Dunkin’ Brands Group Inc., parent company of Dunkin’ Donuts and Baskin-Robbins, reported Tuesday a decline in third-quarter income, driven by expenses surrounding its initial public offering in July, but discussed positive sales trends and aggressive expansion plans.

The Canton, Mass.-based company also said Tuesday that certain shareholders would hold a secondary offering of stock, looking to sell 22 million shares in the fourth quarter.

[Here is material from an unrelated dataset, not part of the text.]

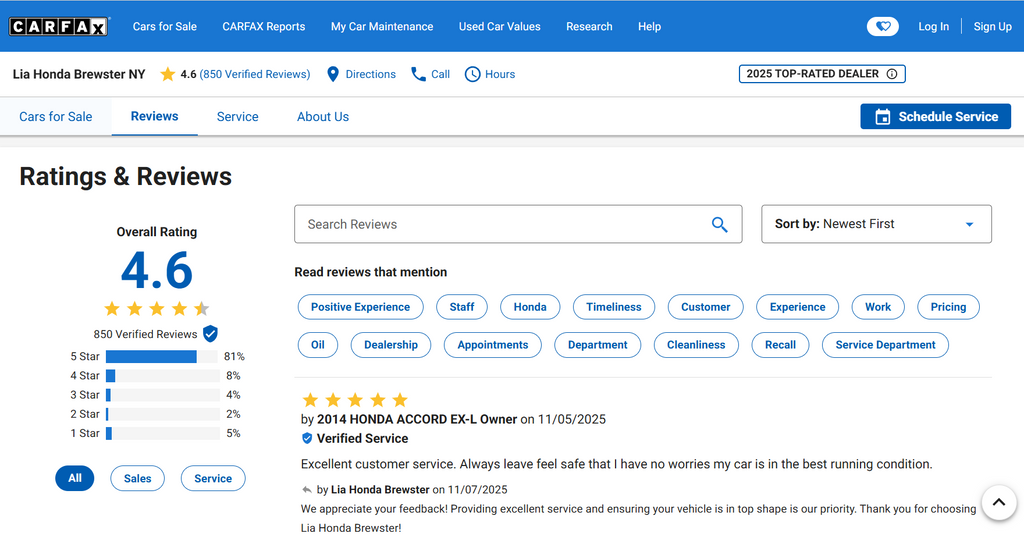Open the Cars for Sale top menu
This screenshot has width=1024, height=551.
(165, 27)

Dunkin’ Brands is not selling stock and will not receive proceeds from the pending sale.

Looking at third-quarter results, Dunkin’ officials said new menu items, consumer engagement and operational improvements helped performance during the company’s first full quarter as a public company, which ended September 24. The company held its initial public offering at the end of July.

In a conference call to discuss the quarterly results, chief executive Nigel Travis and chief financial officer Neil Moses said same-store sales at both Dunkin’ Donuts and Baskin-Robbins increased on the strength of new menu items, improved and targeted marketing programs and greater efficiencies resulting from new technologies, like point of sale systems.

Domestic same-store store sales for Dunkin’ Donuts rose 6 percent in the quarter, up from a 2.7 percent increase in the third quarter of 2010. Domestic same-store sales at Baskin-Robbins rose 1.7 percent, turning around a 5.8 percent decline a year earlier.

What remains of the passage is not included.